------ Study material

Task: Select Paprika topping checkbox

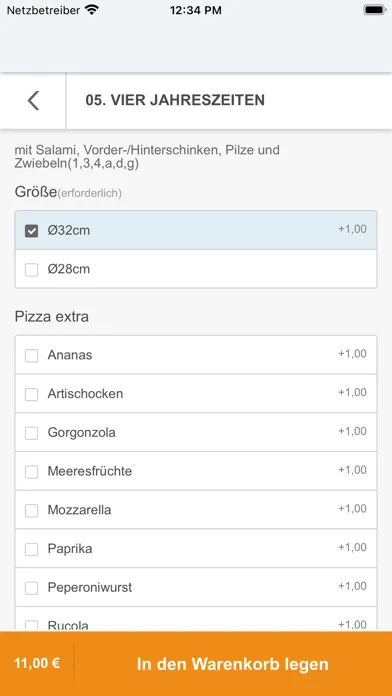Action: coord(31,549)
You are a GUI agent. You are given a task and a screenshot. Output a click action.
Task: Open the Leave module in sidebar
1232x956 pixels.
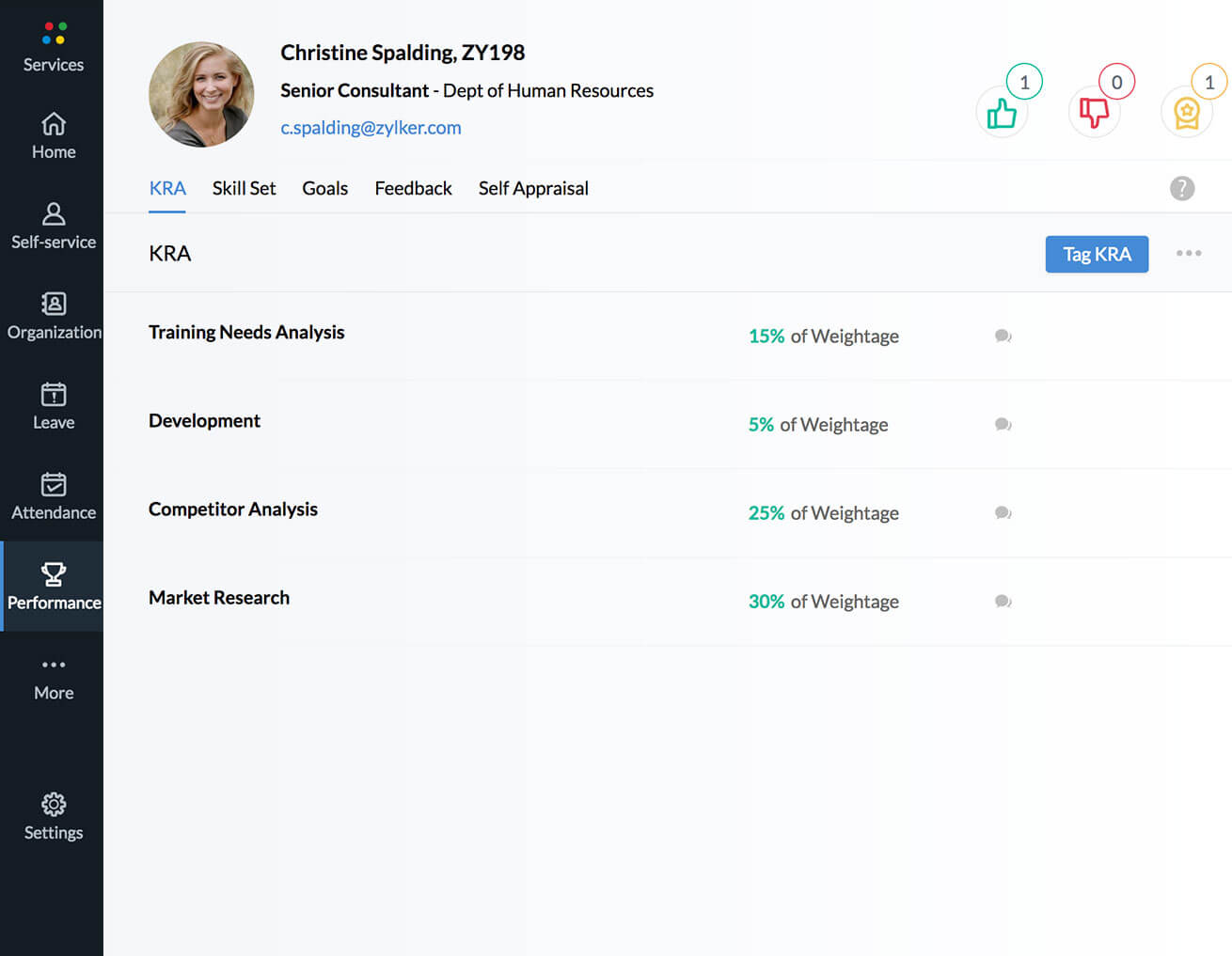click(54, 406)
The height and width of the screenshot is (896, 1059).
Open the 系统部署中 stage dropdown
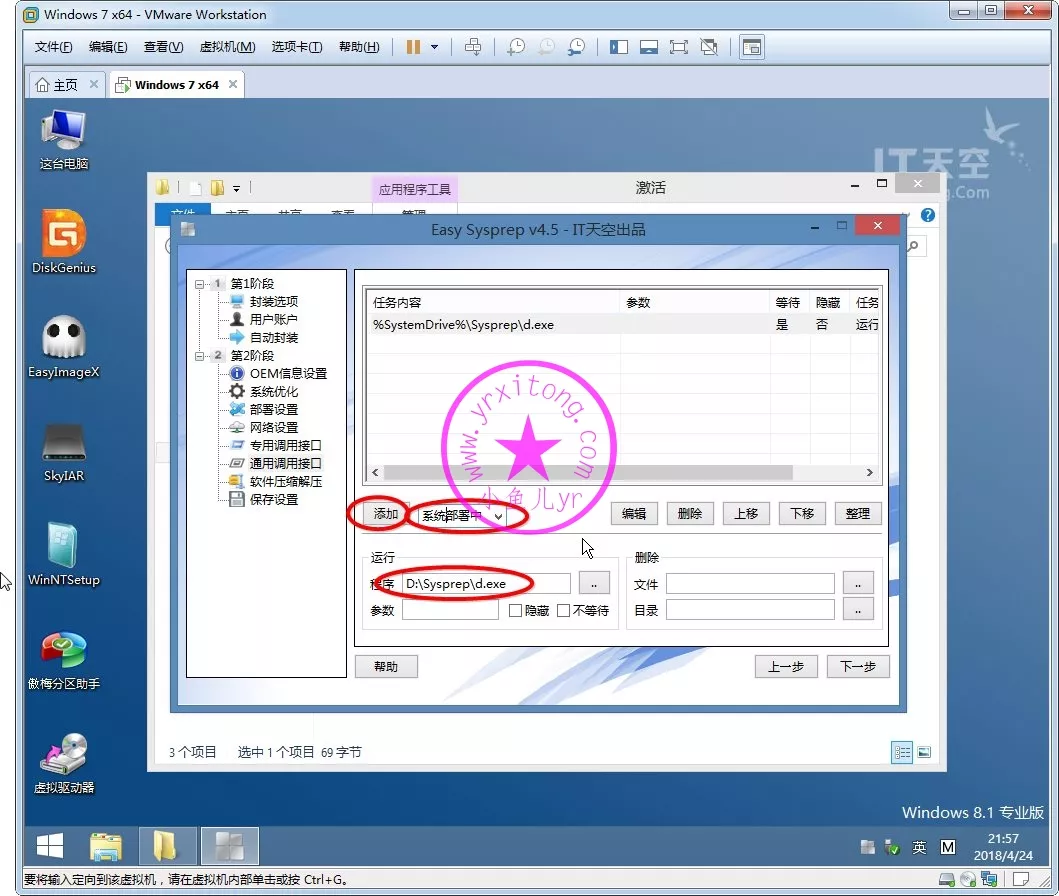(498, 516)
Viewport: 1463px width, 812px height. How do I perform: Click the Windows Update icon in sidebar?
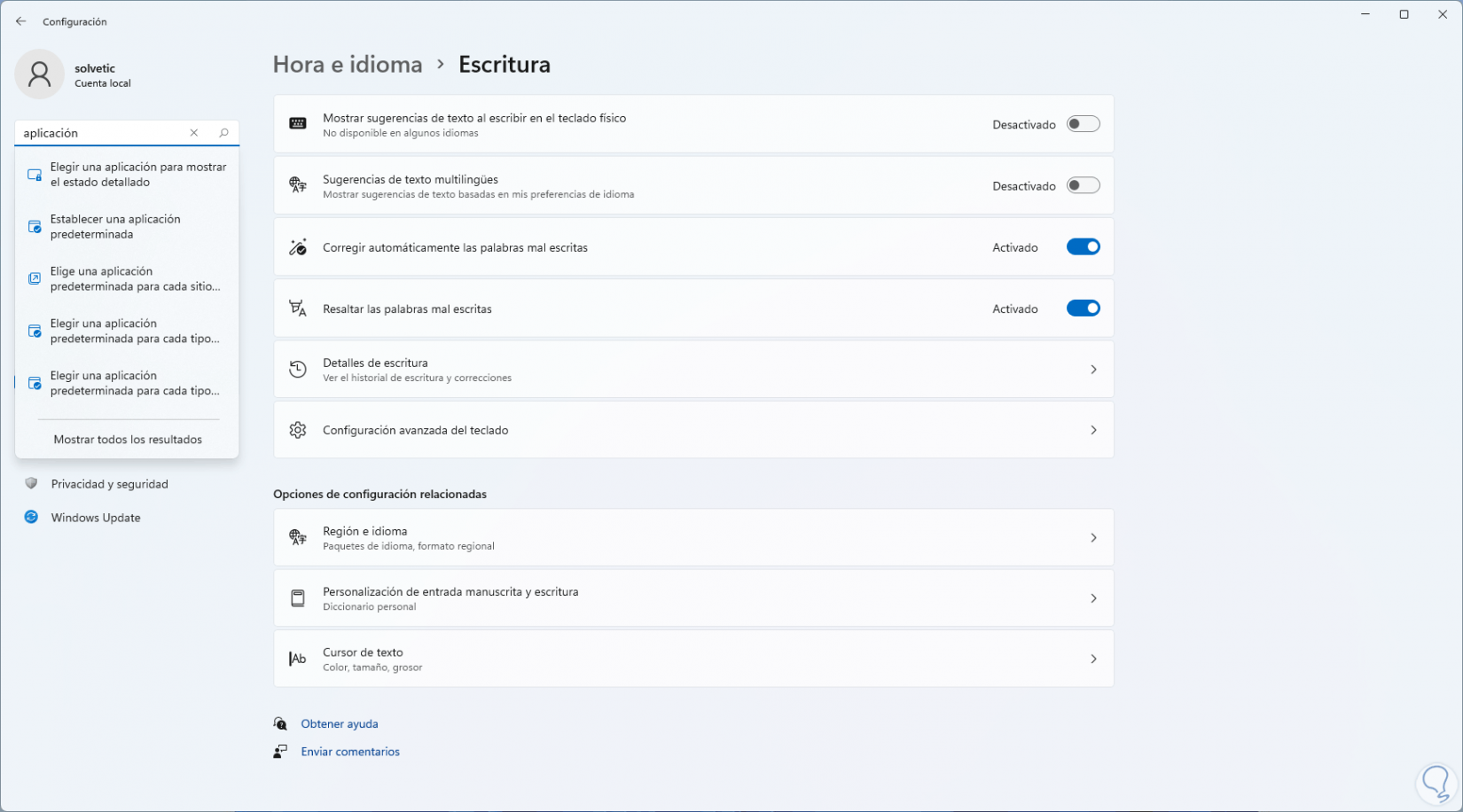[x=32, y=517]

------------
------ Study material

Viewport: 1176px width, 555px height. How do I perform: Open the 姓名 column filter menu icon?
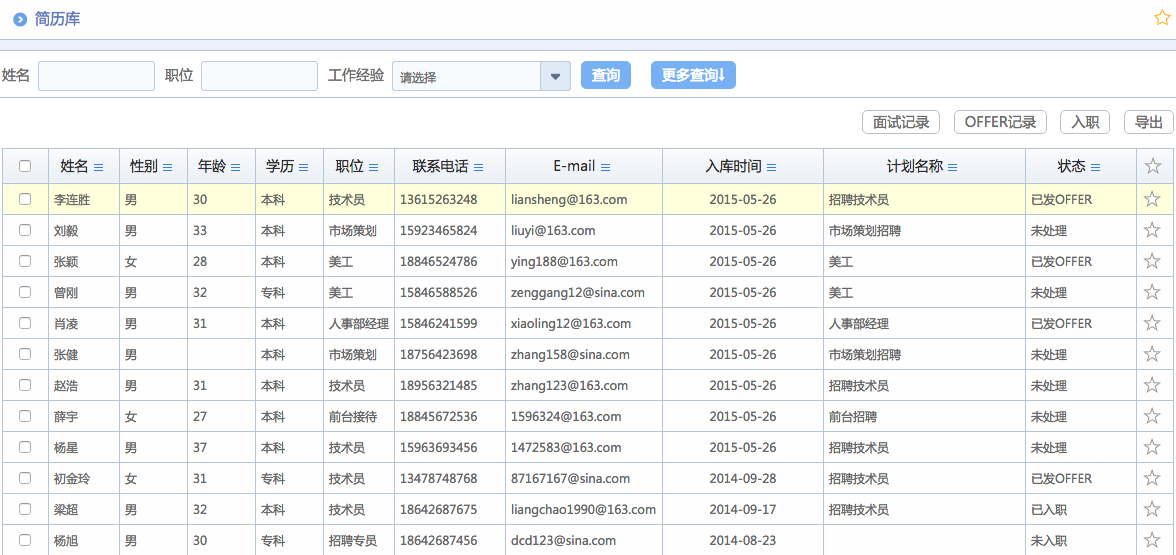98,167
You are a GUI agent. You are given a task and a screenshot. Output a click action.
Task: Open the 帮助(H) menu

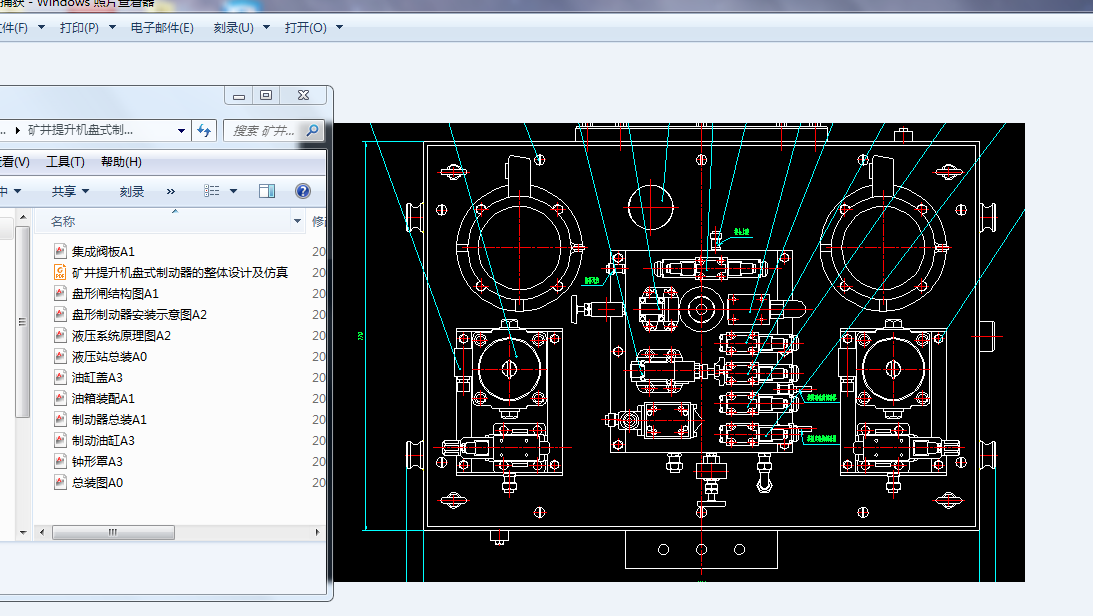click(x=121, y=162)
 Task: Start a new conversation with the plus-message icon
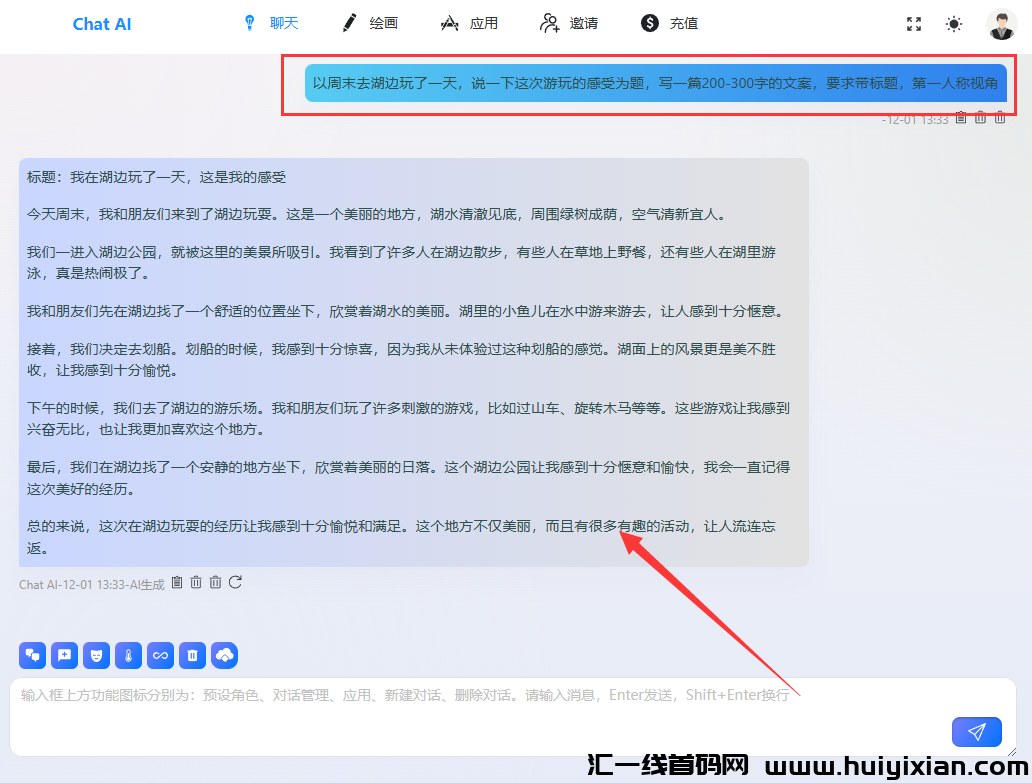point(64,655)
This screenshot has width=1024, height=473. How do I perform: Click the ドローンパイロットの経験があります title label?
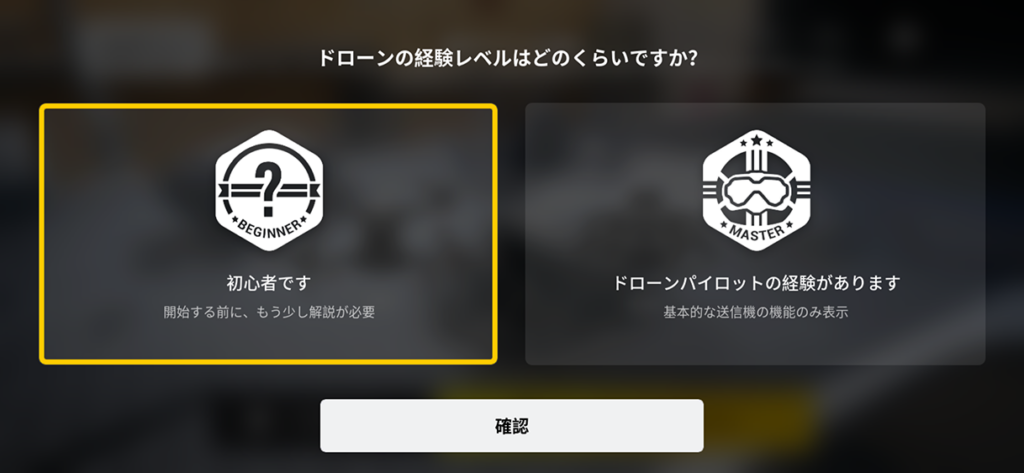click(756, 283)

------------

Required work: Output exactly the stretch of the listing that begins at the line containing "Task: Select Paprika topping checkbox" and ends at the line containing "The height and", both kept. Omit pictures and everything else.

Response for this exercise:
Task: Select Paprika topping checkbox

Action: coord(31,549)
You are a GUI agent. You are given a task and a screenshot. Output a click action.
Task: Open the Leave module in sidebar
1232x956 pixels.
click(54, 406)
The height and width of the screenshot is (896, 1059).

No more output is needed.